US President Barack Obama signed an executive order on Monday imposing new, stricter sanctions on Iran and its central bank, saying a broader asset freeze was necessary because Iranian banks were concealing transactions.
"I have determined that additional sanctions are warranted, particularly in light of the deceptive practices of the Central Bank of Iran and other Iranian banks to conceal transactions of sanctioned parties, the deficiencies in Iran's anti-money laundering regime and the weaknesses in its implementation, and the continuing and unacceptable risk posed to the international financial system by Iran's activities," Obama said in a letter to Congress.
The executive order, described as a further step in the US effort to isolate Iran, prevents any assets deemed to be in US control - including foreign branches of American banks - from being transferred, paid, exported or withdrawn.
Obama said on Monday the United States has a "very good estimate" of Iran's progress toward processing uranium but has some difficulty keeping track of the political dynamics within the Islamic Republic.

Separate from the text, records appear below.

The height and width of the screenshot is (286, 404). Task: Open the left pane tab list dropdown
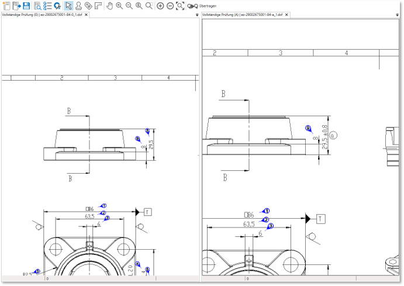[x=196, y=15]
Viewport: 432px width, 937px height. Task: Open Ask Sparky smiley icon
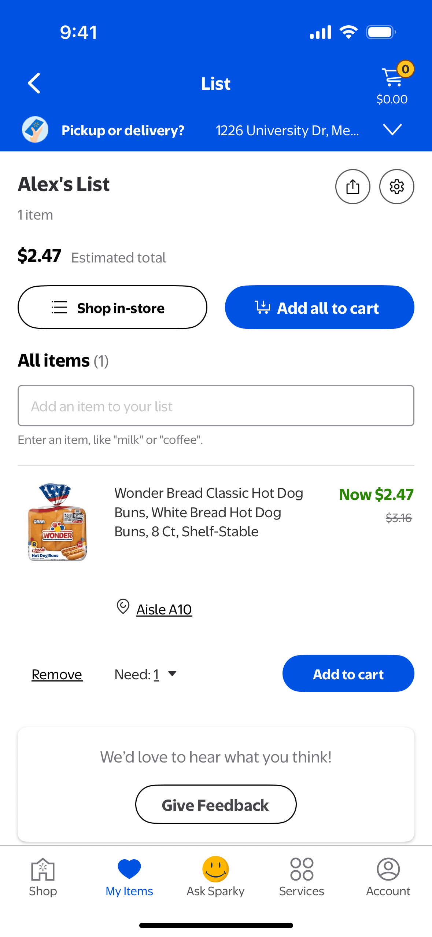pyautogui.click(x=215, y=869)
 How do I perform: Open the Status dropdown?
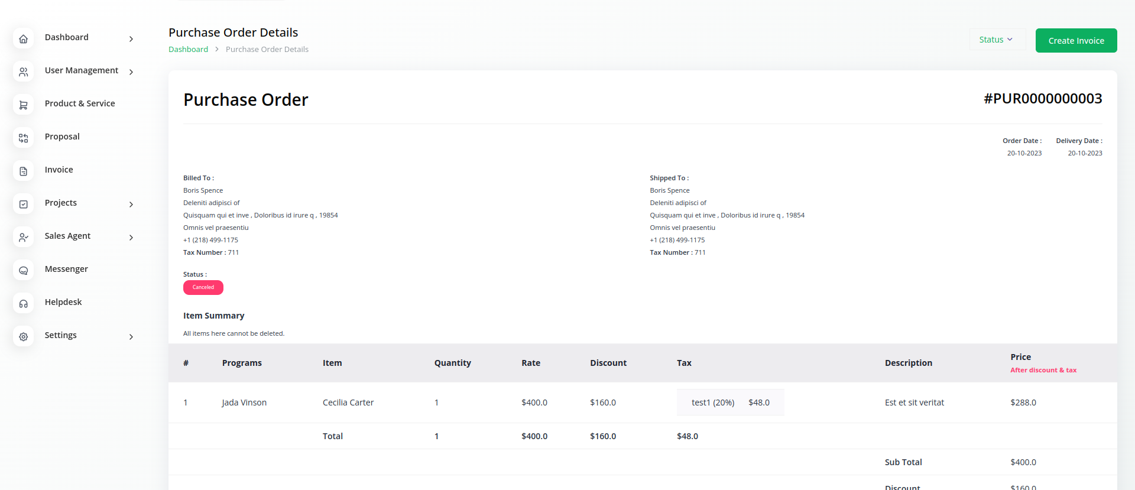click(996, 40)
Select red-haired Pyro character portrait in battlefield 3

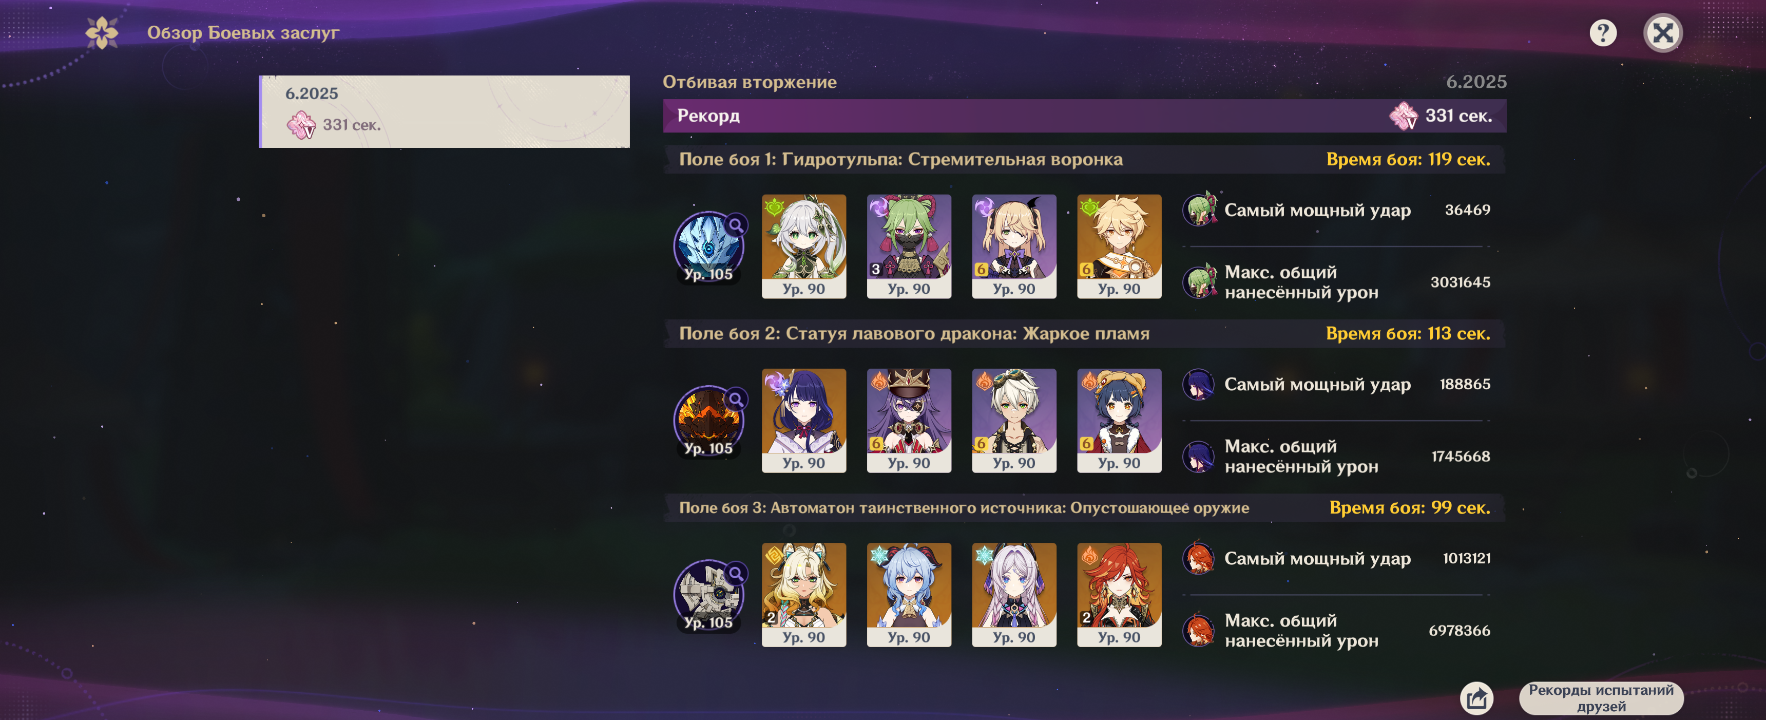pos(1119,595)
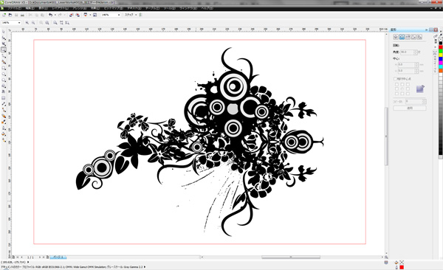Image resolution: width=443 pixels, height=270 pixels.
Task: Select the Position icon in transform docker
Action: [396, 37]
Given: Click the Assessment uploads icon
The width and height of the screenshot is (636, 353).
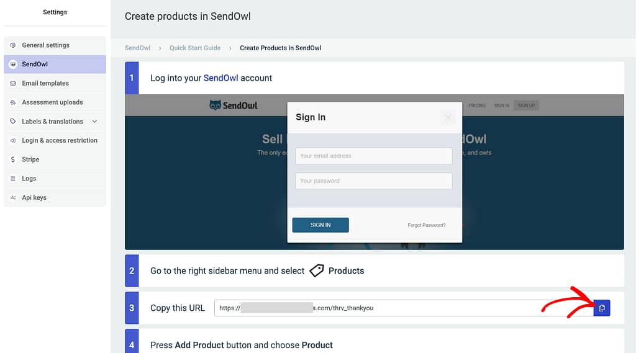Looking at the screenshot, I should pyautogui.click(x=13, y=102).
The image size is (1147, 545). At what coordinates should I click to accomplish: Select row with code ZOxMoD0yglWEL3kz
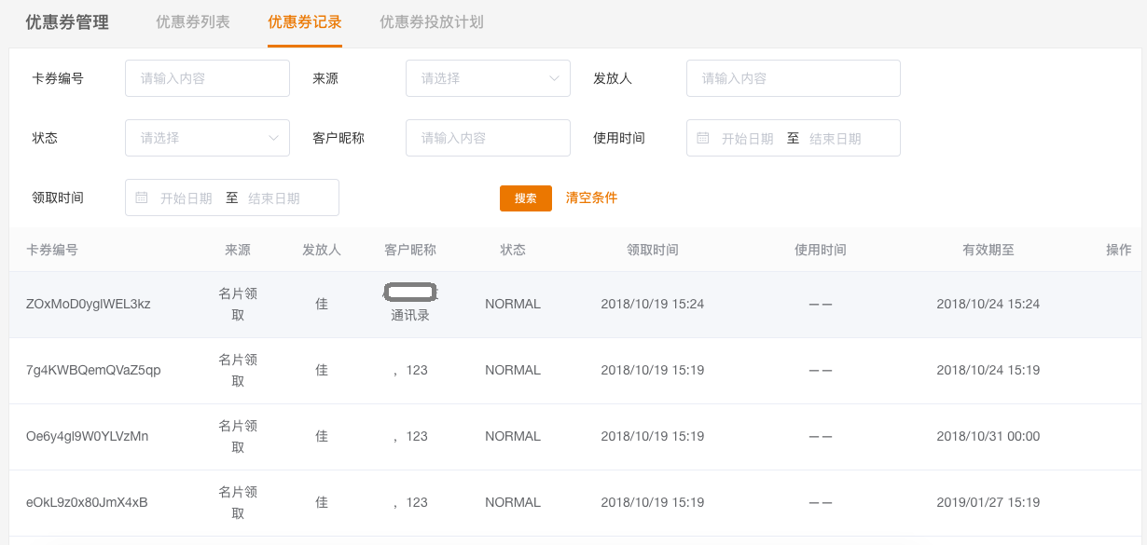click(89, 304)
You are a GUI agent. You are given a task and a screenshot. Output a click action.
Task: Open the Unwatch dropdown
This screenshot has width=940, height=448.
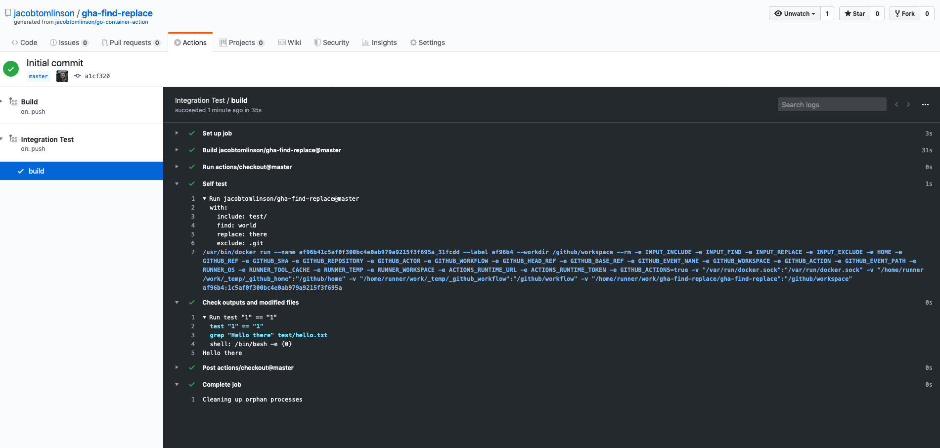click(795, 13)
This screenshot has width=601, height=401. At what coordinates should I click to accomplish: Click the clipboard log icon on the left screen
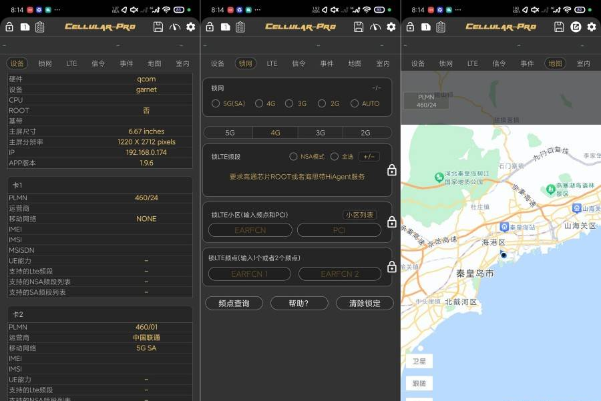(40, 27)
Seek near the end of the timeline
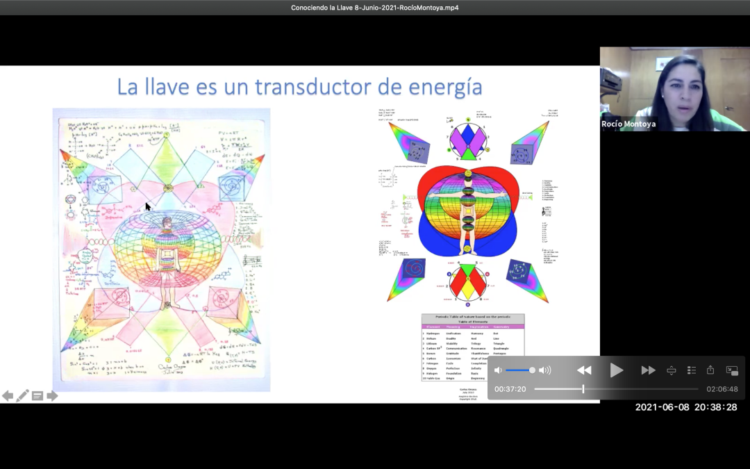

"Do we know all the dynamics inside of Iran? Absolutely not. And I think one of the difficulties is that Iran itself is a lot more divided now than it was," Obama told an NBC television interview taped on Sunday and aired on Monday morning.
"You've got, you know, the supreme leader contesting the president in some situation. Knowing who is making decisions at any given time inside of Iran is tough. But we do have a pretty good bead on what's happening with their nuclear program," he said.
Asked when the U.S. military would have "bunker busting bombs" ready that could hit underground nuclear sites in Iran, Obama said he would not discuss specific military programs or go into details of what the United States' contingencies were.
"I will say this that we have done extensive planning over the last several years about all our various options in the Gulf. And you know, we are prepared to exercise these options should they, should the need arise," he said.